Palindrome is a word, number, phrase, or other string that reads the same backward as it does forward, for example: civic, race car, 123321, etc.
Today we'll learn two ways - the first, which uses built-in JavaScript functions but is a bit slow, and the second, which uses a for loop and performs much better.
Before we proceed with the implementation, we need to know how to remove all non-alphanumeric characters, so if we check the following string "A man, a plan, a canal.
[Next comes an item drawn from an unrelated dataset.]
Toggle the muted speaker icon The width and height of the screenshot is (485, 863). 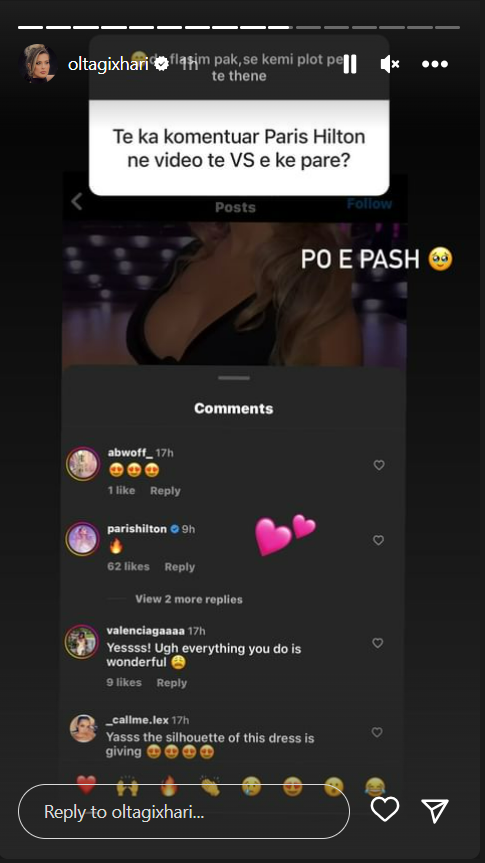coord(390,64)
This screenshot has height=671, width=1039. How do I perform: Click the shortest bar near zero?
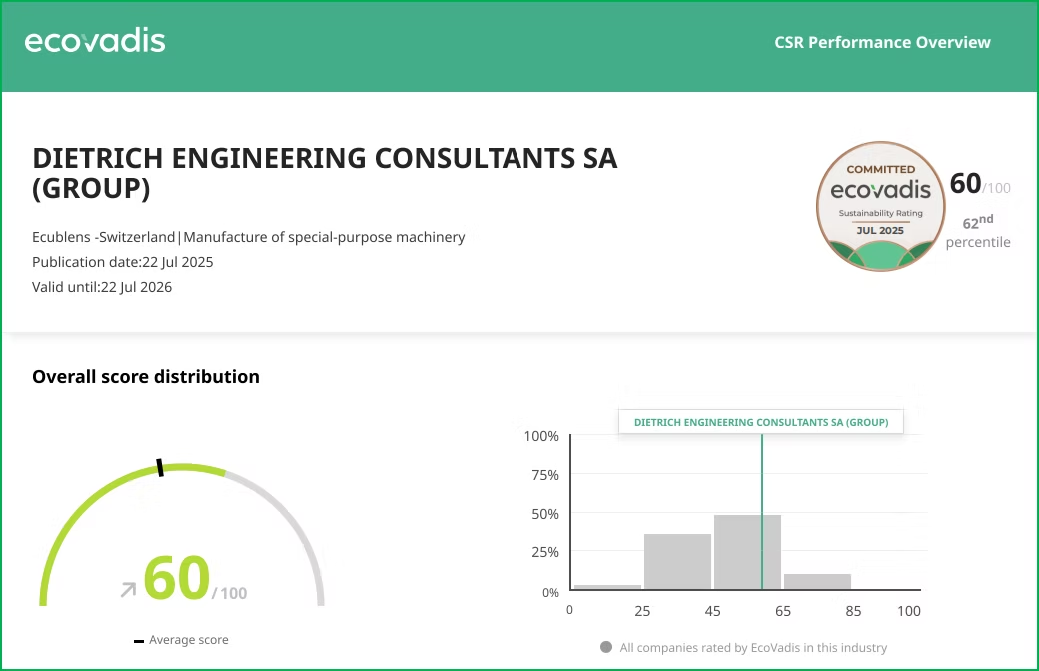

Panama" - our function returns true.
The easiest way to do this is to use Regular Expressions:
[\W_]
- to find all non-word characters[^0-9a-z]
- equivalent to the expression above
Matches numbers from the range 0-9, letters from A-Z and a-z and some special characters (underscore is included).
const REGEX_1 = /[\W_]/g;
const REGEX_2 = /[^0-9a-z]/g;
console.log("_civic_".replace(REGEX_1, ""); // "civic"
console.log("_civic_".replace(REGEX_2, ""); // "civic"
As we can see, both Regular Expressions work perfectly fine.
In the following implementation we:
const isPalindrome = value => {
const REGEX = /[\W_]/g;
const cleanValue = value.toLowerCase().replace(REGEX, "");
const reverseValue = cleanValue.split("").reverse().join("");
return cleanValue === reverseValue;
};
isPalindrome("I am not a palindrome"); // false
isPalindrome("_Civic_"); // true
isPalindrome("Race car"); // true
In the following implementation we:
Loop halfway through the length of a value and check if characters from the beginning and end match
Math.floor(5 / 2) is 2, so the iterations are:
1-st: i = 0, cleanValue[0] = c, cleanValue[5 - 1 - 0] = c, match
2-nd: i = 1, cleanValue[1] = i, cleanValue[5 - 1 - 1] = i, match
const isPalindrome = value => {
const REGEX = /[\W_]/g;
const cleanValue = value.toLowerCase().replace(REGEX, "");
const { length } = cleanValue;
for (let i = 0; i < Math.floor(length / 2); i++) {
if (cleanValue[i] !== cleanValue[length - 1 - i]) {
return false;
}
}
return true;
};
isPalindrome("I am not a palindrome"); // false
isPalindrome("_Civic_"); // true
isPalindrome("Race car"); // true
If we measure performance for both implementations, we will see some significant differences, not only for larger values, but also for smaller ones.
The case of a simple "_Civic_" value:
// Way #1 (average from 5 runs)
0.0100000761449337 ms
// Way #2 (average from 5 runs)
0.00500003807246685 ms
// Difference
2 times
The case of a large value (length is equal to 500 000):
// Way #1 (average from 5 runs)
28.234999859705567 ms
// Way #2 (average from 5 runs)
7.844999898225069 ms
// Difference
3.6 times
Obviously, the first way, which is cleaner and easier to read, is a few times slower than the second way with a loop, especially when working with larger strings.
In this article, we learned about two ways to check for palindromes in JavaScript, measured their performance, and found the most optimal way.
There are far more possible implementations, but knowing these two basic ones is a good start to being able to successfully answer this question in an interview.